Bennett may have some other obstacles to overcome -- lack of governing experience, no military service, and the fact that we haven't had a president with a beard in a very long time -- but at least he doesn't have to worry about eligibility.

Bennett is a natural born citizen and by 2020 will have been 14 years a resident of the United States. He also has not held the office twice before. He won't be 35 years old on Election Day, but he will satisfy the 35-year-old clause of Article Two, Section 1 just 10 days later. Presidents only have to be 35 years old by Inauguration Day, so Bennett makes the cut.

The important question, then, becomes who he'll pick as his vice president. Some of the likely candidates aren't eligible. His brother Martellus, former teammate Marshawn Lynch and current teammates Russell Wilson and Richard Sherman are all too young, for example. Teammate Kam Chancellor has hit so many people so hard (WARNING: NSFW LYRICS) that his nickname is Bam Bam. Not exactly vice presidential material.

Seahawks coach Pete Carroll, though, might be able to help Bennett carry California -- he was born there and won two national championships with Southern California. That's a huge state for the electoral college.

Bennett's controversial stance of holding the assassination of John F. Kennedy against Matthew Stafford because he's from Dallas could cost him the state of Texas, though, and he seems unlikely to carry Arizona (Cardinals rivalry) and/or Wisconsin (Packers rivalry). He called Ryan Tannehill mediocre, so that could either cost or win him Florida, depending on how Dolphins feel about him four years from now.

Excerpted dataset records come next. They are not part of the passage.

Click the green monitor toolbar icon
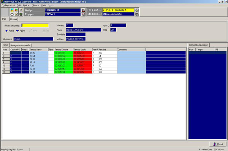 [x=21, y=14]
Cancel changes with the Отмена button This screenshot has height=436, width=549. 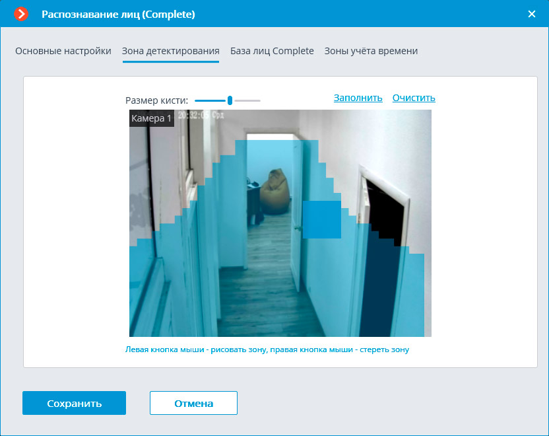point(193,403)
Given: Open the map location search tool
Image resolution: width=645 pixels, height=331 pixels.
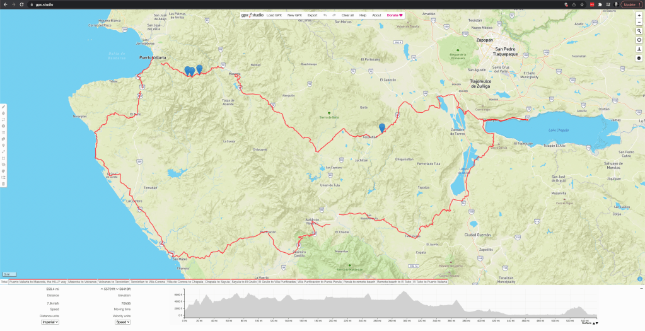Looking at the screenshot, I should pos(639,31).
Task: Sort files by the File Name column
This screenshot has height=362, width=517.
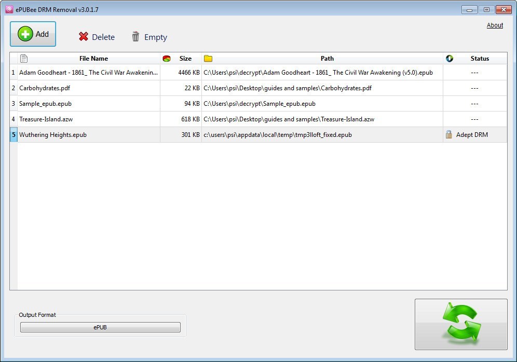Action: [x=93, y=58]
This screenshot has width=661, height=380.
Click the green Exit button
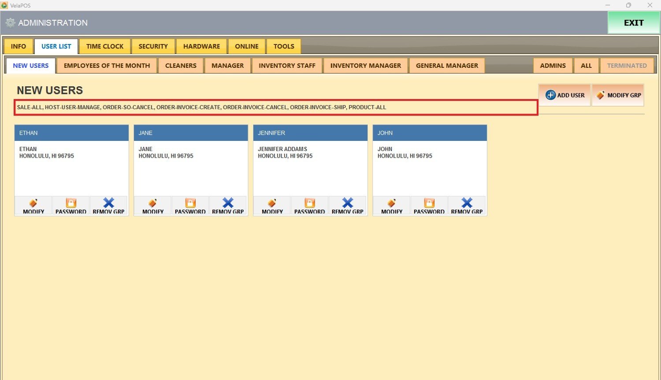tap(633, 23)
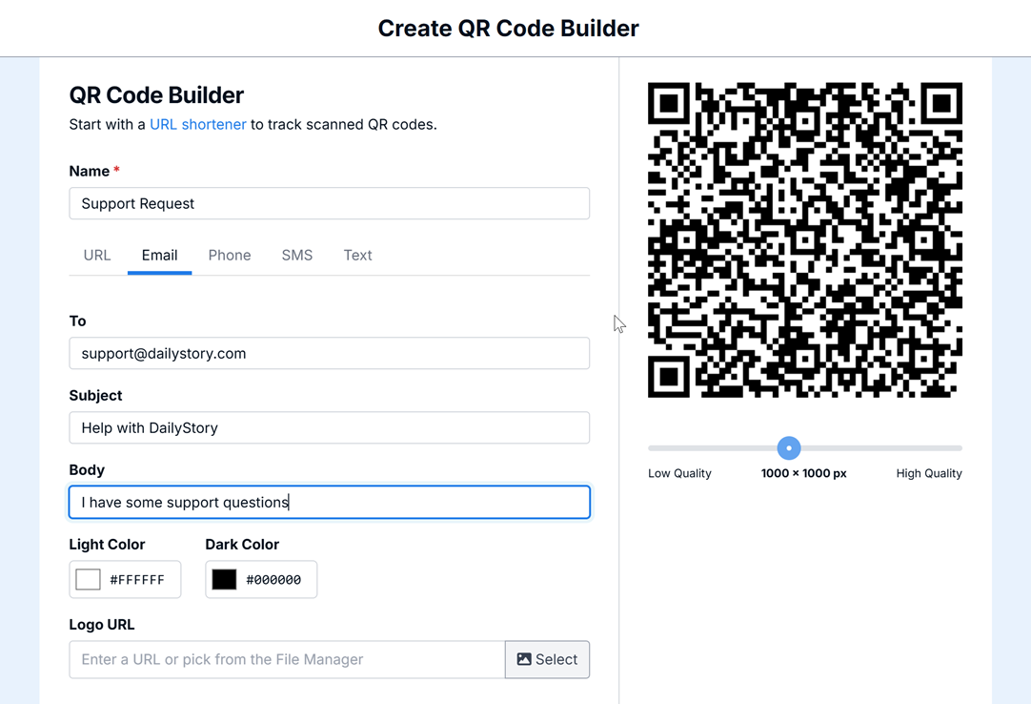The width and height of the screenshot is (1031, 704).
Task: Follow the URL shortener link
Action: point(198,124)
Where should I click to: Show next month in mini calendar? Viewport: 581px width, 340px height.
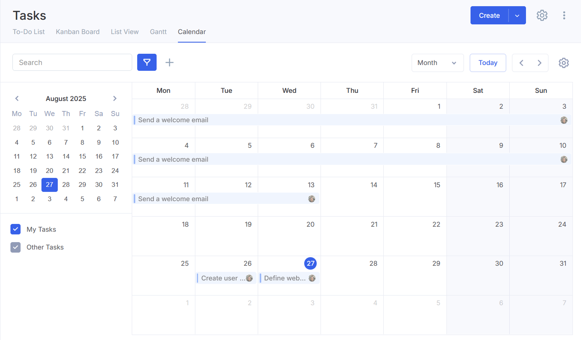pyautogui.click(x=115, y=99)
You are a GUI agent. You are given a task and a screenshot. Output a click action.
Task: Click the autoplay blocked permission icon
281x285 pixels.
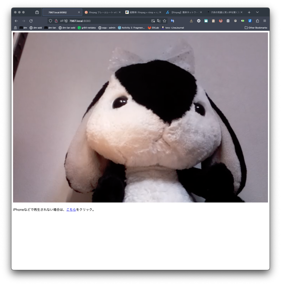(x=66, y=21)
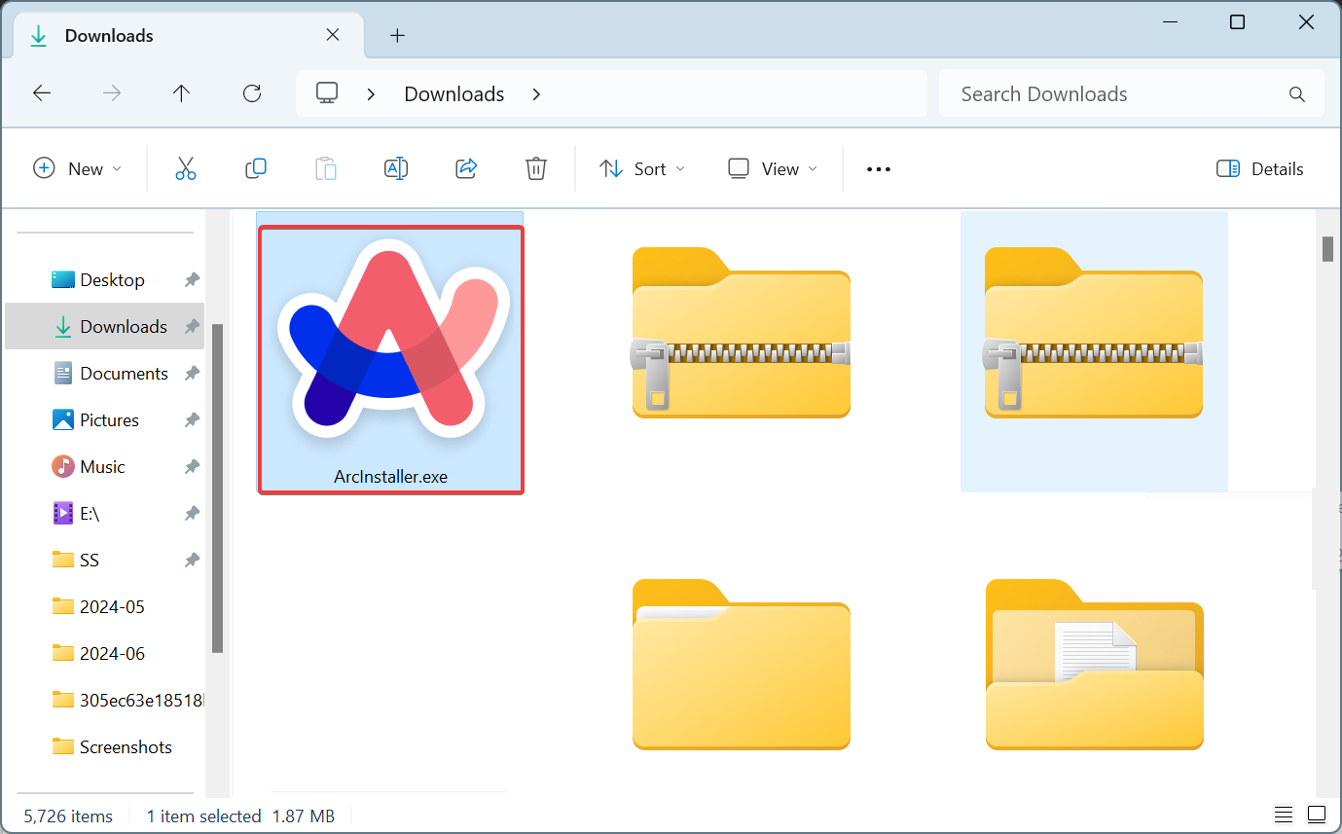
Task: Open a new File Explorer tab
Action: (396, 35)
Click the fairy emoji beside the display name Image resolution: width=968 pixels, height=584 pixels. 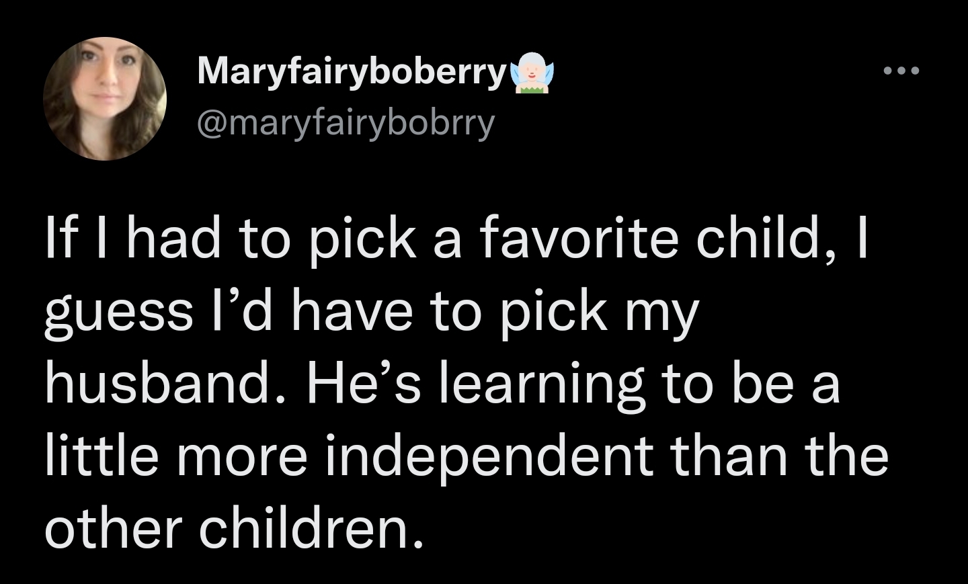[x=530, y=73]
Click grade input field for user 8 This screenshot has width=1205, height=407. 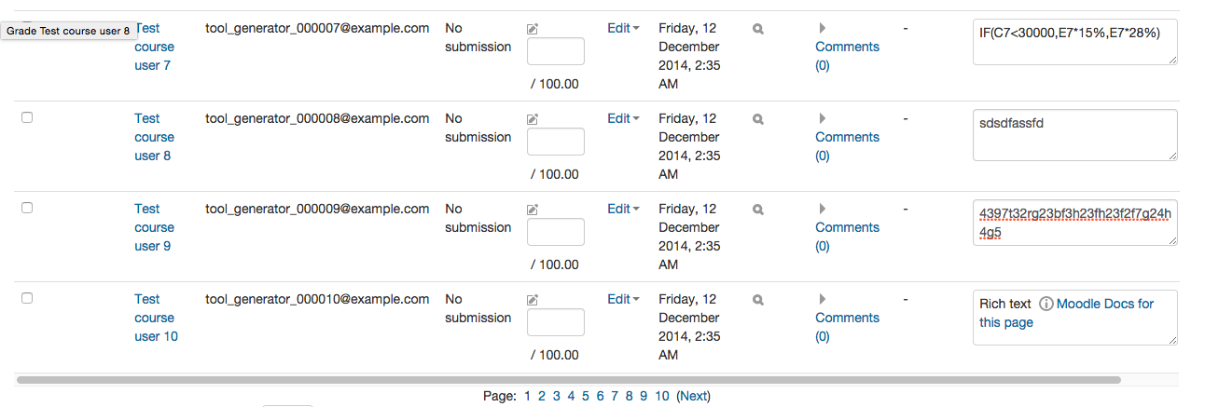pos(556,142)
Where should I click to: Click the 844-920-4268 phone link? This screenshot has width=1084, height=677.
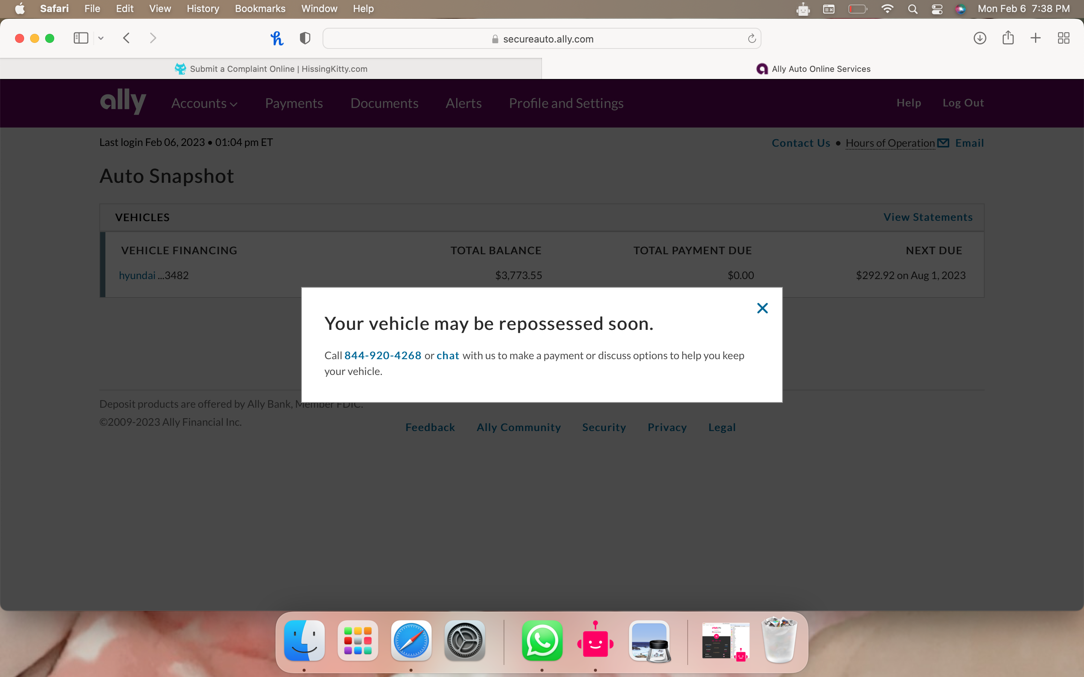[383, 356]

Bennett has mentioned in the past that he respects Tom Brady, so that could put Massachusetts in play. Come to think of it, Bennett could probably lock down most of New England simply by asking Brady to be his VP. But considering Brady had a "Make America Great Again" hat in his locker last year and Bennett appears to not be a fan of Donald Trump, that might not work out so well.

No matter who he picks, Bennett will also have to put together a strong campaign staff and hit the road to give policy speeches and stump for down-ticket candidates in 2020. He won't really be able to do that if he's still playing NFL games starting in August, so he'll have to basically have the race locked up by the start of training camp if he really wants to win, and that's assuming he can even earn the nomination.

In other words, he has a tough road ahead.